** begin Excerpted data **

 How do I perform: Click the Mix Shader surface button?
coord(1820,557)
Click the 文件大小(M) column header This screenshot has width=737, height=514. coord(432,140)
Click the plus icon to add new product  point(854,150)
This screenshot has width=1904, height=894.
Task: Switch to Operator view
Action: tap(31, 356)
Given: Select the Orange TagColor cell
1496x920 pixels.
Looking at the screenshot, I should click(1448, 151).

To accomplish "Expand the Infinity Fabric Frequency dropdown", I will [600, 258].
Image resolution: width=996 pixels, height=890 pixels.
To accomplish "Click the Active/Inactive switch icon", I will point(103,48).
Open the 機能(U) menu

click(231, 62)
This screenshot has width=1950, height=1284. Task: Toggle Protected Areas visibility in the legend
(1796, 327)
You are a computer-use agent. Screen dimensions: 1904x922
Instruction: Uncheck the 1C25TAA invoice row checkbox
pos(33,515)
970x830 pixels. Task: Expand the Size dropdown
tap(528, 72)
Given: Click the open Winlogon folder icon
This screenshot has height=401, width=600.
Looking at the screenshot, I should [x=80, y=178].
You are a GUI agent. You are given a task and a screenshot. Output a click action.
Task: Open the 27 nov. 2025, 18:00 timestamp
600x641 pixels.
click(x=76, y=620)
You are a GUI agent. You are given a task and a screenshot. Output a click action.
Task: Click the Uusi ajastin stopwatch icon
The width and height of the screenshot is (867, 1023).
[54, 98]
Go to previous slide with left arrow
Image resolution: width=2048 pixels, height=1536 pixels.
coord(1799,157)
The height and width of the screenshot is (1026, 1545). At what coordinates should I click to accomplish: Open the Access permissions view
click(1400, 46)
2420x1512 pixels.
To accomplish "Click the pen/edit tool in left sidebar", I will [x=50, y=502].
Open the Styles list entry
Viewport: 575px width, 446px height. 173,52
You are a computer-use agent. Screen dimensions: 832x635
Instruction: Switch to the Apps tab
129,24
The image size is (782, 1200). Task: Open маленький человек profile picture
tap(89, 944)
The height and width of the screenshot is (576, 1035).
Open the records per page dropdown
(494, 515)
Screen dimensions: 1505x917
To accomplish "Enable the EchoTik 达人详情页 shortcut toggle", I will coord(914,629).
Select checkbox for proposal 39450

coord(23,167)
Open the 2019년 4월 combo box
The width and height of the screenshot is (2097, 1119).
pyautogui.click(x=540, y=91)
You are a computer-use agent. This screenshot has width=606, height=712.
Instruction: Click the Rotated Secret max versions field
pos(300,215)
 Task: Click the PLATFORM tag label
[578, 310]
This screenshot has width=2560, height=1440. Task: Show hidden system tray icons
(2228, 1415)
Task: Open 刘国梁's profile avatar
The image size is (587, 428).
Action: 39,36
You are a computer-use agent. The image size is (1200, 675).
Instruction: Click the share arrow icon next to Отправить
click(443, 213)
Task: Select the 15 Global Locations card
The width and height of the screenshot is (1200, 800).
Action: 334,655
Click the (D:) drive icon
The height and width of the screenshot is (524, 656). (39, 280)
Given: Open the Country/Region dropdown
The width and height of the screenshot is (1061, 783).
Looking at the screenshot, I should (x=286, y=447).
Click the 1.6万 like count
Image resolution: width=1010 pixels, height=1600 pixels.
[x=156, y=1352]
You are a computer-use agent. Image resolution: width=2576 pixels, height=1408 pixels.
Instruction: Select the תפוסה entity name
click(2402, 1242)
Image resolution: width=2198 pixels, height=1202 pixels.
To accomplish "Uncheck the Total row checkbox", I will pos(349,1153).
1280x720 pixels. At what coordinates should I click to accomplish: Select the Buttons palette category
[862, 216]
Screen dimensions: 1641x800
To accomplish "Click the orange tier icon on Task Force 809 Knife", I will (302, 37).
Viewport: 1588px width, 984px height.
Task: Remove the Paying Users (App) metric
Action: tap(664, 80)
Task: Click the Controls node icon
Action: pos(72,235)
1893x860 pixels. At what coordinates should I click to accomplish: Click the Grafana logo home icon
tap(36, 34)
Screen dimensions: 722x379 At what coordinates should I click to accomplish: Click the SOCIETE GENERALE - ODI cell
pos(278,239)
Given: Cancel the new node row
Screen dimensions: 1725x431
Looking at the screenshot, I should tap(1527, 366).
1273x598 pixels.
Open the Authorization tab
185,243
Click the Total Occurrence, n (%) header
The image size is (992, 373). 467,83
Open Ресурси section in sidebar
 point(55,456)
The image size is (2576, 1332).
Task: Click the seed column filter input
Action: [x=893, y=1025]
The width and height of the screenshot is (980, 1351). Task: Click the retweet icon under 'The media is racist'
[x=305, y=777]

** end Excerpted data **

- Written problem -
Turn the entries above into a JSON list of strings, one string per line, leaving out blank lines.

- Correct output -
[
  " How do I perform: Click the Mix Shader surface button?",
  "coord(1820,557)",
  "Click the 文件大小(M) column header This screenshot has width=737, height=514. coord(432,140)",
  "Click the plus icon to add new product  point(854,150)",
  "This screenshot has width=1904, height=894.",
  "Task: Switch to Operator view",
  "Action: tap(31, 356)",
  "Given: Select the Orange TagColor cell",
  "1496x920 pixels.",
  "Looking at the screenshot, I should click(1448, 151).",
  "To accomplish \"Expand the Infinity Fabric Frequency dropdown\", I will [600, 258].",
  "Image resolution: width=996 pixels, height=890 pixels.",
  "To accomplish \"Click the Active/Inactive switch icon\", I will point(103,48).",
  "Open the 機能(U) menu",
  "click(231, 62)",
  "This screenshot has width=1950, height=1284. Task: Toggle Protected Areas visibility in the legend",
  "(1796, 327)",
  "You are a computer-use agent. Screen dimensions: 1904x922",
  "Instruction: Uncheck the 1C25TAA invoice row checkbox",
  "pos(33,515)",
  "970x830 pixels. Task: Expand the Size dropdown",
  "tap(528, 72)",
  "Given: Click the open Winlogon folder icon",
  "This screenshot has height=401, width=600.",
  "Looking at the screenshot, I should [x=80, y=178].",
  "You are a GUI agent. You are given a task and a screenshot. Output a click action.",
  "Task: Open the 27 nov. 2025, 18:00 timestamp",
  "600x641 pixels.",
  "click(x=76, y=620)",
  "You are a GUI agent. You are given a task and a screenshot. Output a click action.",
  "Task: Click the Uusi ajastin stopwatch icon",
  "The width and height of the screenshot is (867, 1023).",
  "[54, 98]",
  "Go to previous slide with left arrow",
  "Image resolution: width=2048 pixels, height=1536 pixels.",
  "coord(1799,157)",
  "The height and width of the screenshot is (1026, 1545). At what coordinates should I click to accomplish: Open the Access permissions view",
  "click(1400, 46)",
  "2420x1512 pixels.",
  "To accomplish \"Click the pen/edit tool in left sidebar\", I will [x=50, y=502].",
  "Open the Styles list entry",
  "Viewport: 575px width, 446px height. 173,52",
  "You are a computer-use agent. Screen dimensions: 832x635",
  "Instruction: Switch to the Apps tab",
  "129,24",
  "The image size is (782, 1200). Task: Open маленький человек profile picture",
  "tap(89, 944)",
  "The height and width of the screenshot is (576, 1035).",
  "Open the records per page dropdown",
  "(494, 515)",
  "Screen dimensions: 1505x917",
  "To accomplish \"Enable the EchoTik 达人详情页 shortcut toggle\", I will coord(914,629).",
  "Select checkbox for proposal 39450",
  "coord(23,167)",
  "Open the 2019년 4월 combo box",
  "The width and height of the screenshot is (2097, 1119).",
  "pyautogui.click(x=540, y=91)",
  "You are a computer-use agent. This screenshot has width=606, height=712.",
  "Instruction: Click the Rotated Secret max versions field",
  "pos(300,215)",
  " Task: Click the PLATFORM tag label",
  "[578, 310]",
  "This screenshot has width=2560, height=1440. Task: Show hidden system tray icons",
  "(2228, 1415)",
  "Task: Open 刘国梁's profile avatar",
  "The image size is (587, 428).",
  "Action: 39,36",
  "You are a computer-use agent. The image size is (1200, 675).",
  "Instruction: Click the share arrow icon next to Отправить",
  "click(443, 213)",
  "Task: Select the 15 Global Locations card",
  "The width and height of the screenshot is (1200, 800).",
  "Action: 334,655",
  "Click the (D:) drive icon",
  "The height and width of the screenshot is (524, 656). (39, 280)",
  "Given: Open the Country/Region dropdown",
  "The width and height of the screenshot is (1061, 783).",
  "Looking at the screenshot, I should (x=286, y=447).",
  "Click the 1.6万 like count",
  "Image resolution: width=1010 pixels, height=1600 pixels.",
  "[x=156, y=1352]",
  "You are a computer-use agent. Image resolution: width=2576 pixels, height=1408 pixels.",
  "Instruction: Select the תפוסה entity name",
  "click(2402, 1242)",
  "Image resolution: width=2198 pixels, height=1202 pixels.",
  "To accomplish \"Uncheck the Total row checkbox\", I will pos(349,1153).",
  "1280x720 pixels. At what coordinates should I click to accomplish: Select the Buttons palette category",
  "[862, 216]",
  "Screen dimensions: 1641x800",
  "To accomplish \"Click the orange tier icon on Task Force 809 Knife\", I will (302, 37).",
  "Viewport: 1588px width, 984px height.",
  "Task: Remove the Paying Users (App) metric",
  "Action: tap(664, 80)",
  "Task: Click the Controls node icon",
  "Action: pos(72,235)",
  "1893x860 pixels. At what coordinates should I click to accomplish: Click the Grafana logo home icon",
  "tap(36, 34)",
  "Screen dimensions: 722x379 At what coordinates should I click to accomplish: Click the SOCIETE GENERALE - ODI cell",
  "pos(278,239)",
  "Given: Cancel the new node row",
  "Screen dimensions: 1725x431",
  "Looking at the screenshot, I should tap(1527, 366).",
  "1273x598 pixels.",
  "Open the Authorization tab",
  "185,243",
  "Click the Total Occurrence, n (%) header",
  "The image size is (992, 373). 467,83",
  "Open Ресурси section in sidebar",
  " point(55,456)",
  "The image size is (2576, 1332).",
  "Task: Click the seed column filter input",
  "Action: [x=893, y=1025]",
  "The width and height of the screenshot is (980, 1351). Task: Click the retweet icon under 'The media is racist'",
  "[x=305, y=777]"
]